Protected area designation is essentially a spatial approach that attempts to regulate the human use of a space by preemptively labeling it as ´protected.´ Far from the title, however, a protected is not always "protected" in a rigorous sense. In effect, as reflected in the IUCN definition, a protected area includes diverse categories from those that are strictly preserved to those that are communally managed without a necessary legal protection.
This general concept of protected area turns to be problematic when it is applied to Marine Protected Areas (MPAs). A high mobility of marine species makes it difficult to designate an effective MPA with only partial protection. From a conservation perspective, a marine ecosystem can denote a wider ecological network including remote terrestrial space. An island ecosystem often stands as an independent ecosystem in terms of its particularity.
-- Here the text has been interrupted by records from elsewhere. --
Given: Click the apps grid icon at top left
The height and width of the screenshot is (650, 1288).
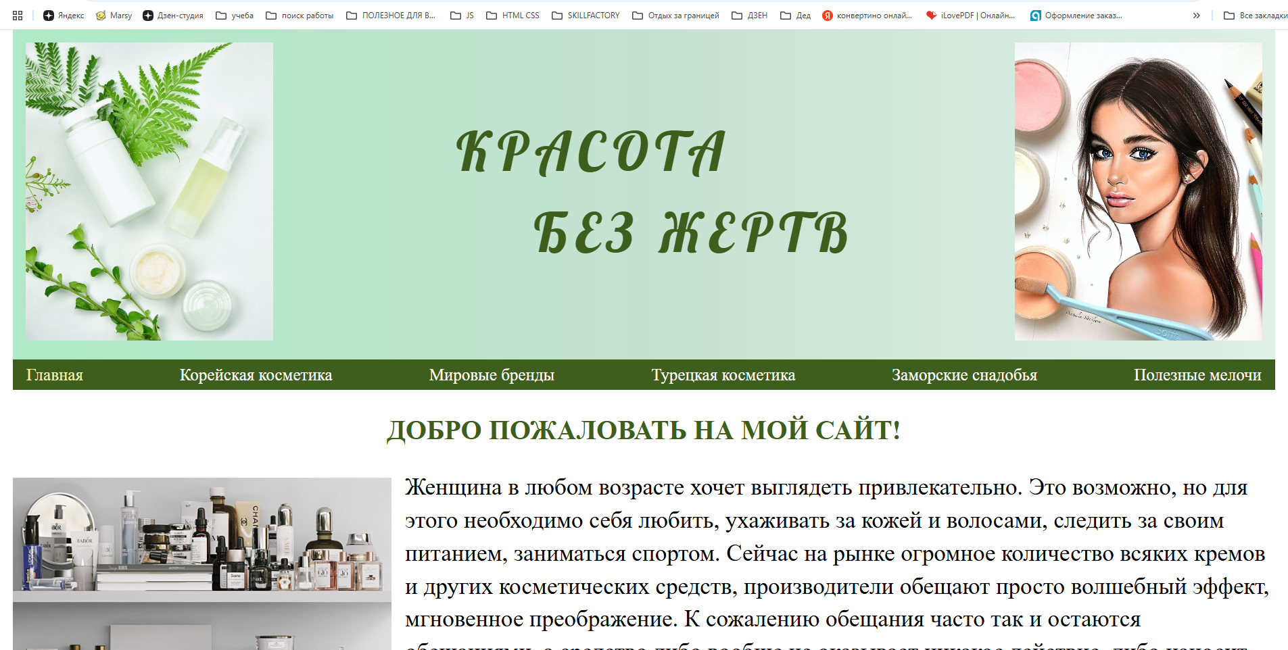Looking at the screenshot, I should pos(17,15).
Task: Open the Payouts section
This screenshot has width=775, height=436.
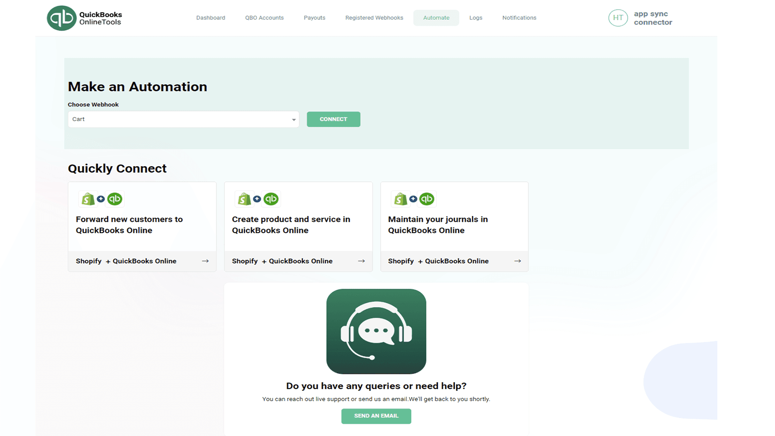Action: pos(314,17)
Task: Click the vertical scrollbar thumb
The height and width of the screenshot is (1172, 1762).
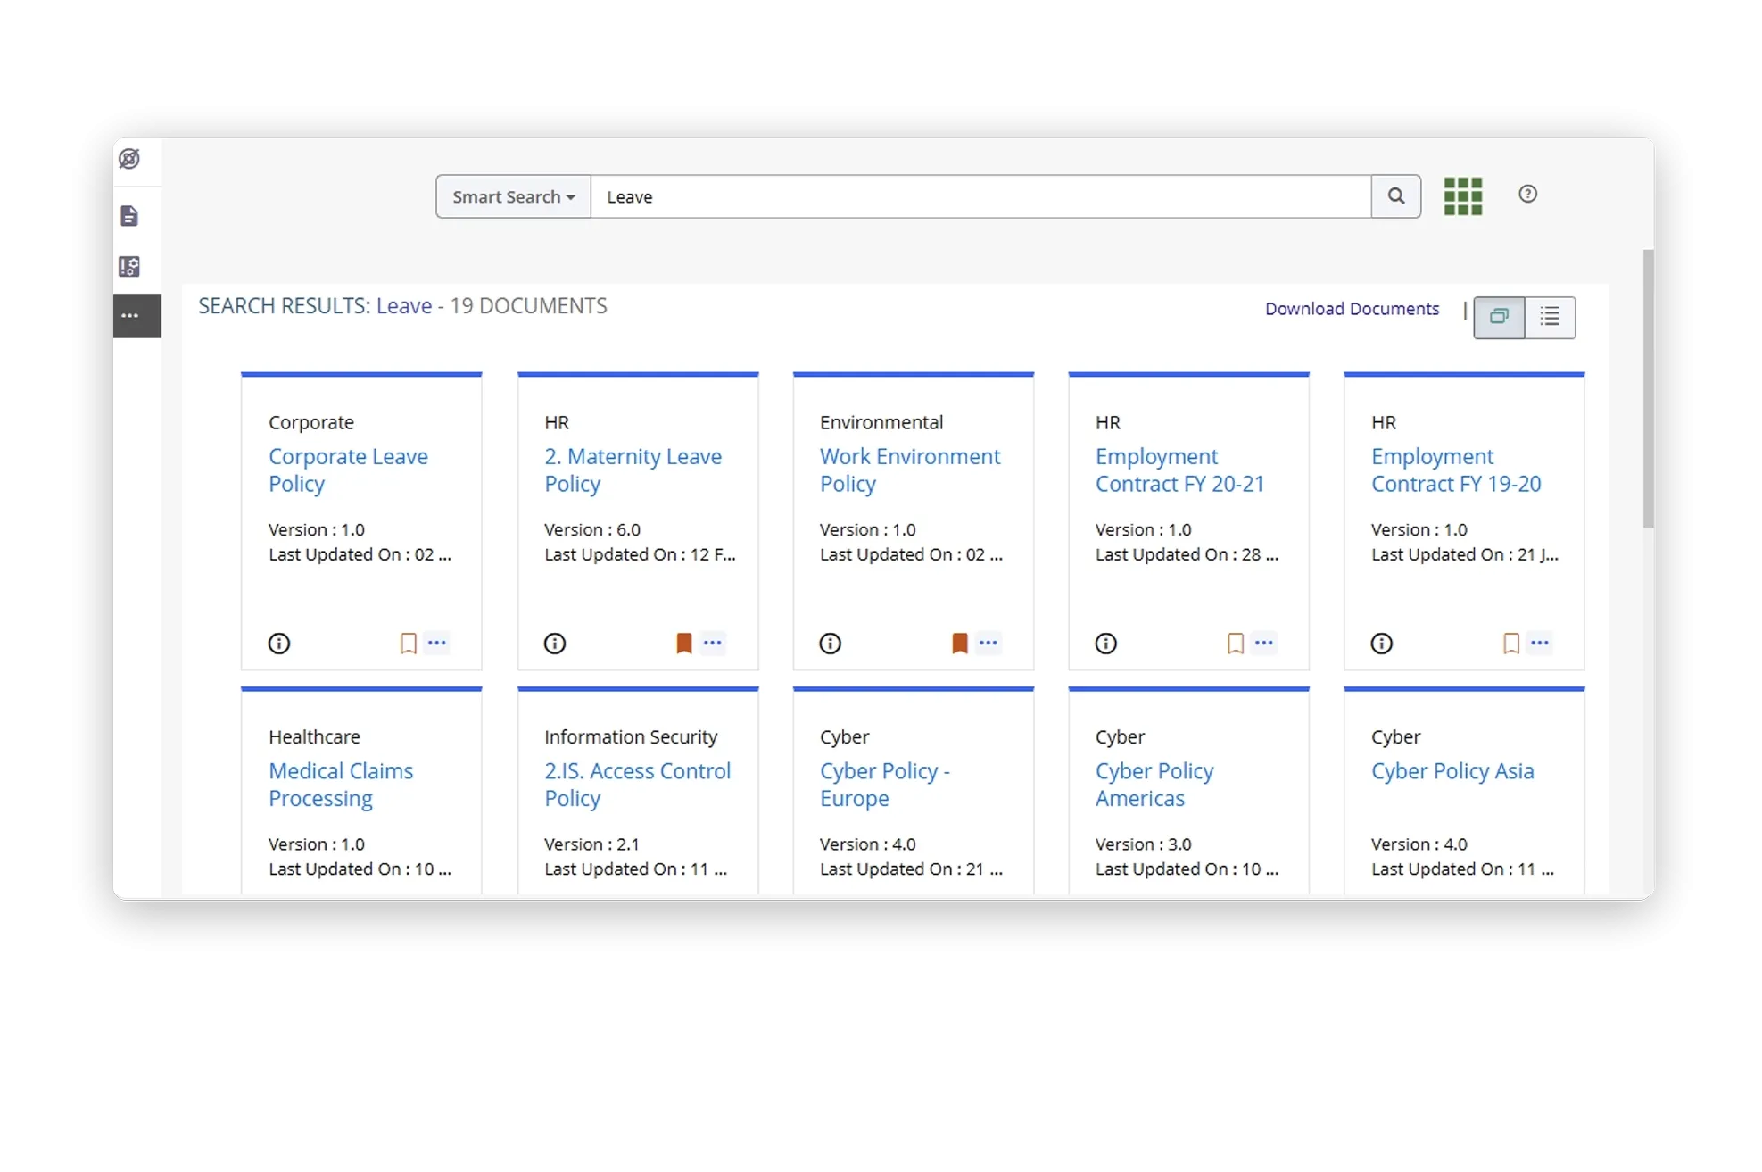Action: (1648, 388)
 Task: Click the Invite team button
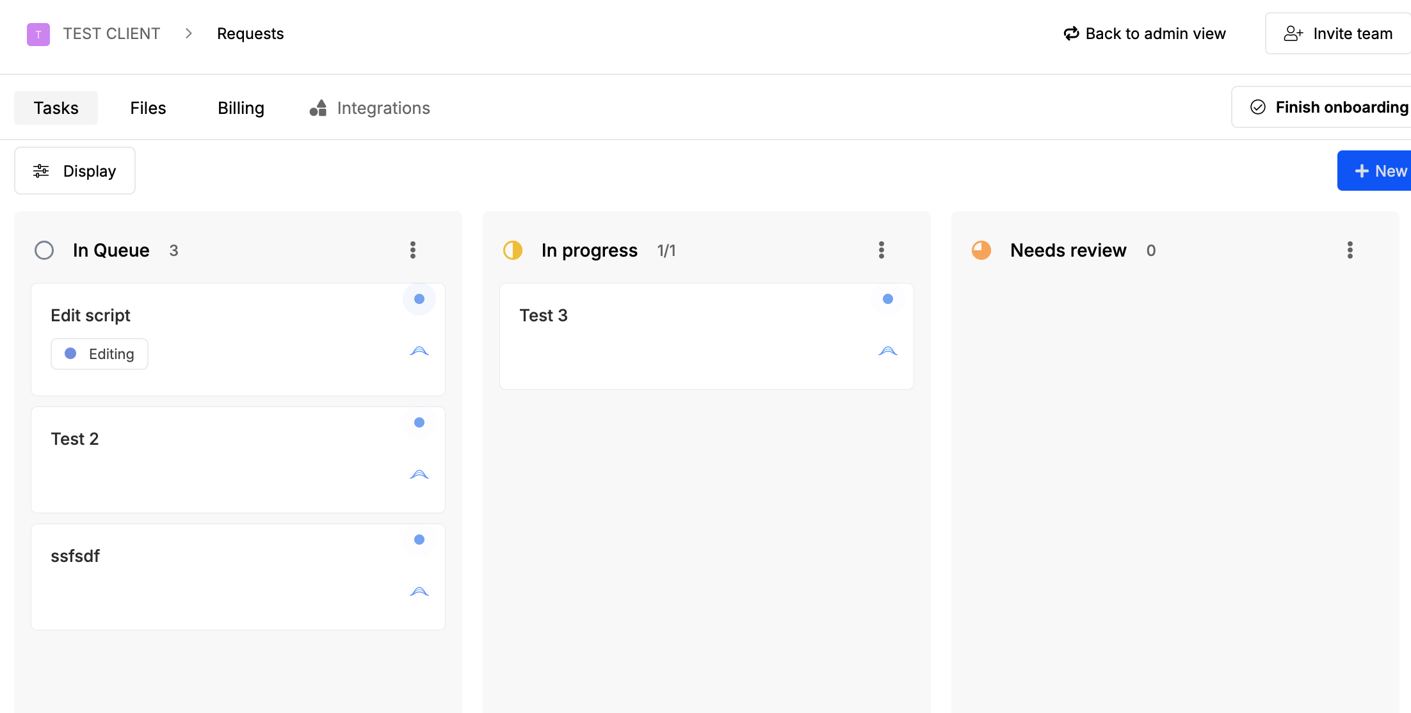click(x=1338, y=34)
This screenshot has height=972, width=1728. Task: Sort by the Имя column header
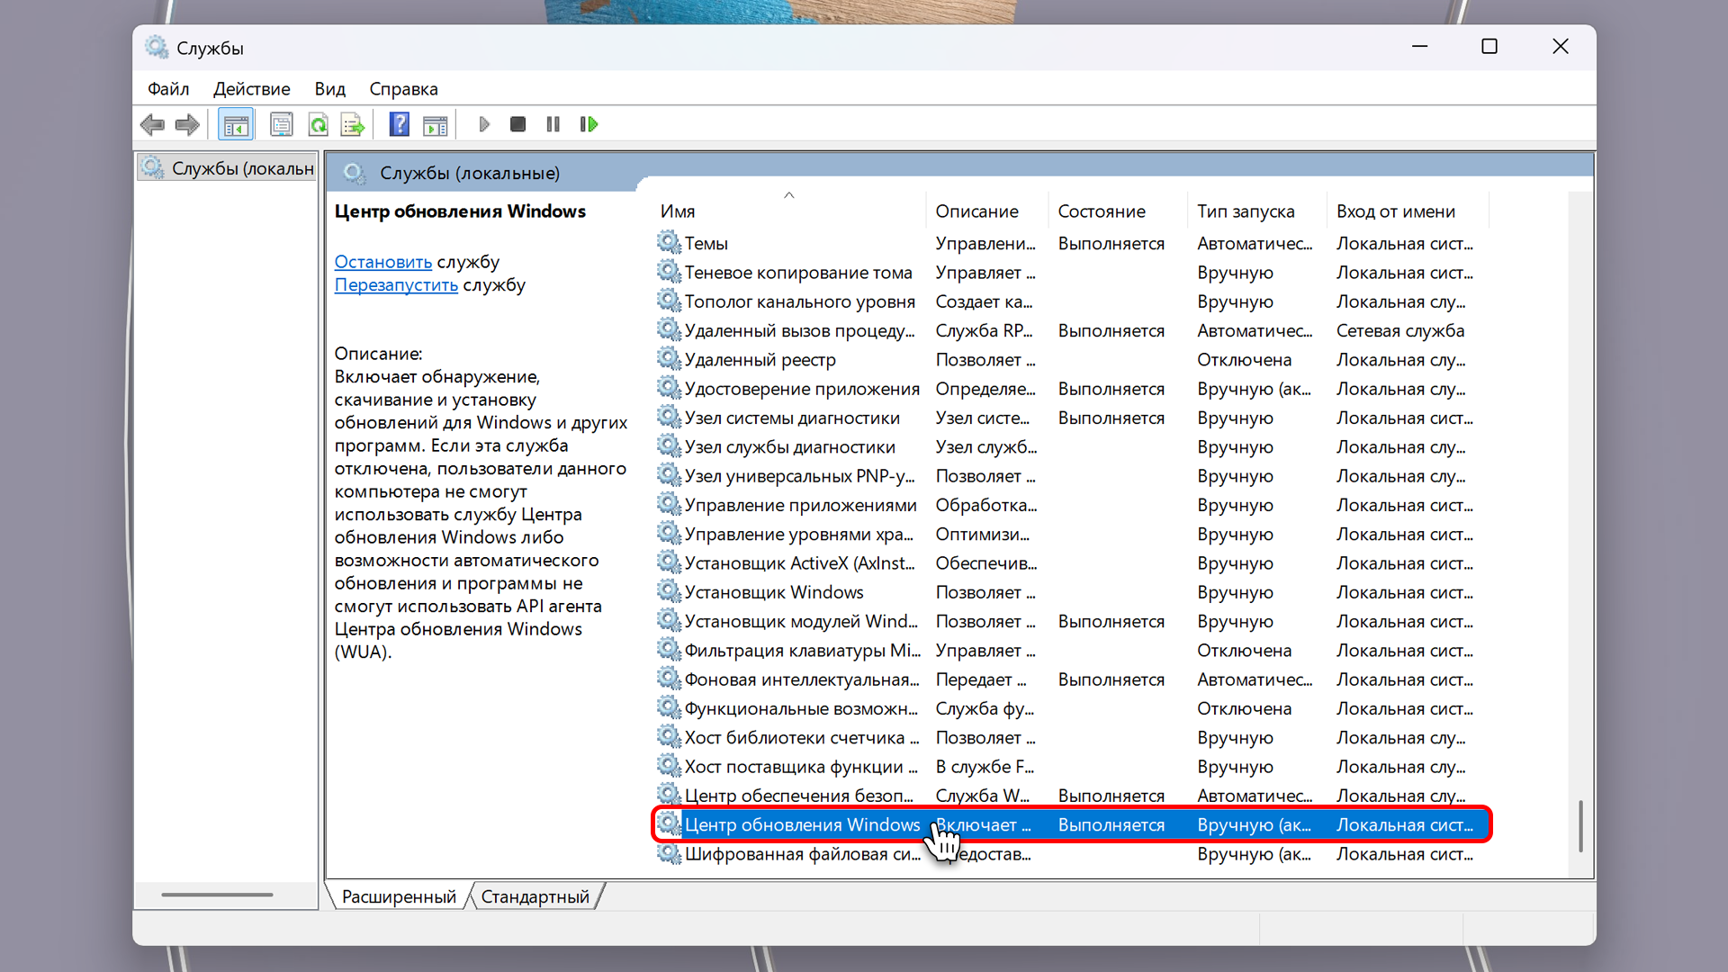coord(678,212)
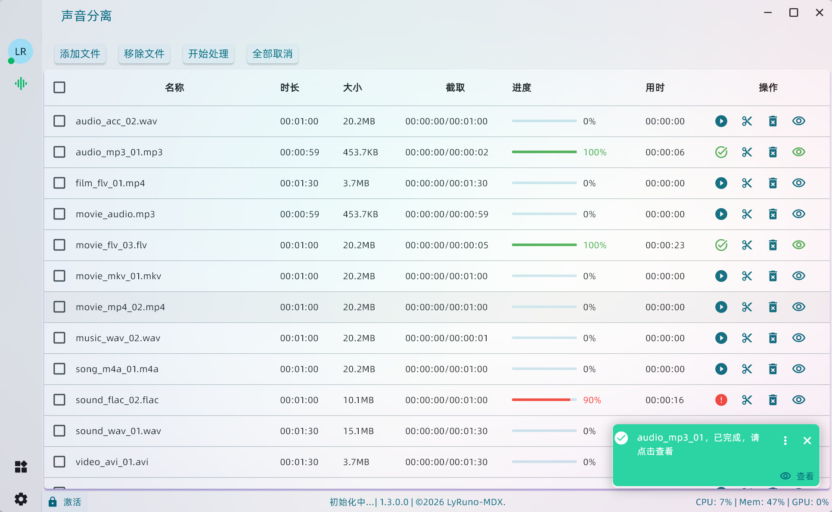Start processing film_flv_01.mp4 with its play icon
The width and height of the screenshot is (832, 512).
click(721, 183)
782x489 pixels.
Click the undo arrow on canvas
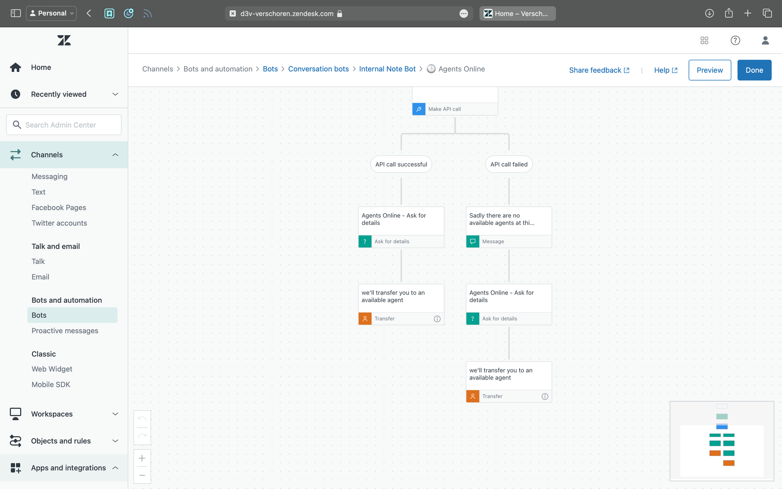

In addition, the physical boundaries between marine and terrestrial space are never clear-cut but ambiguous and dynamic, which adds further challenges in delimitating an area that exactly falls into the MPA category.
As a result, a rigorous conceptualization of MPA is still debatable and countries tend to apply their own arbitrary rules in defining and managing MPAs. Korea has dual definition systems when it comes to MPA. A narrow definition includes only those administered by the marine affairs ministry, while a broader definition is applied to embrace those administered by other ministries and agencies. This project attempts to conduct an integrated spatial analysis of Korean MPAs. Using the ArcGIS software, diverse types of MPAs are collected and analyzed in a comprehensive manner. The results present the current status and the spatial expansion patterns of MPAs and the effectiveness of MPA policies since mid-1990s. It also demonstrates that the visual, spatial analysis can be applied effectively in analyzing the MPA policies and politics.